Ökumene-Kreis bittet Papst: Bannbulle gegen Luther außer Kraft setzen

Ökumene-Kreis bittet Papst: Bannbulle gegen Luther außer Kraft setzen
Evangelische und katholische Theologen haben an Papst Franziskus appelliert, die Bannbulle von Papst Leo X. gegen Martin Luther von 1521 außer Kraft zu setzen.

 Zugleich solle der Lutherische Weltbund Luthers Verdikt gegen den Papst als "Antichrist" zurücknehmen, heißt es in der am Pfingstsonntag veröffentlichten Altenberger Erklärung "Versöhnung nach 500 Jahren" des Altenberger Ökumenischen Gesprächskreises. 

Beide Verurteilungen stünden nach wie vor "wie Prellböcke" einer offiziellen gegenseitigen Anerkennung der evangelischen und katholischen Kirche im Wege, sagte der frühere Kölner Ökumenepfarrer Hans-Georg Link dem Evangelischen Pressedienst (epd). Der 500. Jahrestag der Exkommunikation Martin Luthers am 3. Januar 2021 sei ein angemessener Zeitpunkt, diesen Anstoß endgültig aus dem Weg zu räumen. 

Papst Leo X. (1475-1521) hatte Martin Luther (1483-1546) mit einer Bannandrohungsbulle vom 15. Juni 1520 zunächst zum Widerruf seiner Lehren aufgefordert, weil diese ketzerisch seien. Der Reformator sollte seine Lehren spätestens 60 Tage nach Veröffentlichung der Urkunde widerrufen. Luther ließ die Frist verstreichen und verbrannte in einem symbolischen Akt am 10. Dezember 1520 in Wittenberg einen Abdruck der Bulle. Damit vollzog er demonstrativ den Bruch mit der römischen Kirche. Mit der Bannbulle vom 3. Januar 1521 exkommunizierte der Papst daraufhin Luther und seine Anhänger. 
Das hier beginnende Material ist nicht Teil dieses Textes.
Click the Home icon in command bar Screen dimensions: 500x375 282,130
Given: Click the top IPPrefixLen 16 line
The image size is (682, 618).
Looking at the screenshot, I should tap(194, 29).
Ursprung der Kirchenspaltung

Die ökumenischen Bemühungen und Gespräche zwischen Katholiken und Lutheranern seit dem Zweiten Vatikanischen Konzil hätten dazu beigetragen, die damaligen Ereignisse in einem neuen Licht zu sehen, heißt es in der "Altenberger Erklärung". Angesichts dieser hoffnungsvollen Entwicklungen ersuche der Altenberger Ökumenische Gesprächskreis Papst Franziskus, zu erklären, dass die Verurteilungen der Bannbulle von 1521 die heutigen Angehörigen evangelisch-lutherischer Kirchen nicht treffen. 

An die katholische Deutsche Bischofskonferenz und die Evangelische Kirche in Deutschland (EKD) richtet der Ökumene-Kreis die Bitte um ein gemeinsames öffentliches Wort des Bedauerns über die damaligen Vorgänge und der Hoffnung auf Überwindung der gegenseitigen Verurteilungen, die zur Kirchenspaltung geführt haben. 
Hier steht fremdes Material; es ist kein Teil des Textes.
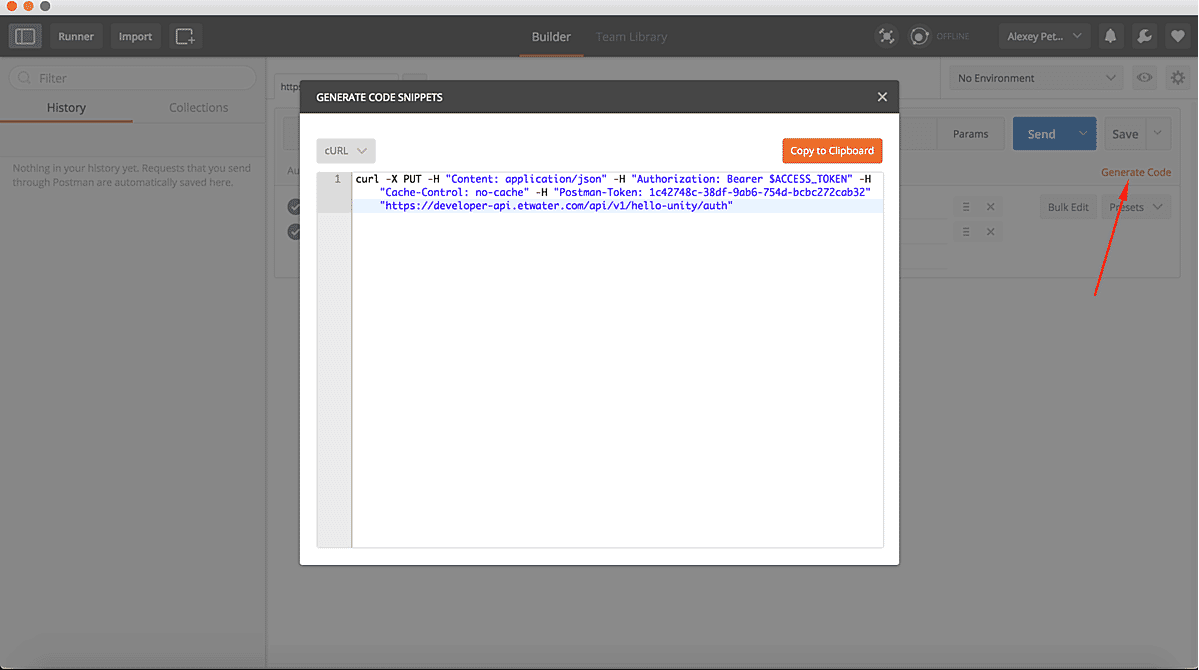Toggle environment quick look eye icon
Image resolution: width=1199 pixels, height=670 pixels.
tap(1144, 78)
Dem 1999 in Altenberg bei Köln gegründeten Altenberger Ökumenischen Gesprächskreis gehören nach eigenen Angaben rund 30 Theologinnen und Theologen an, darunter die Tübinger Professorin Johanna Rahner, die Direktorin des Ökumenischen Instituts an der Universität Münster, Dorothea Sattler, und einige emeritierte Theologieprofessoren. Er setzt sich mit aktuellen ökumenischen Themen auseinander und veröffentlicht Stellungnahmen.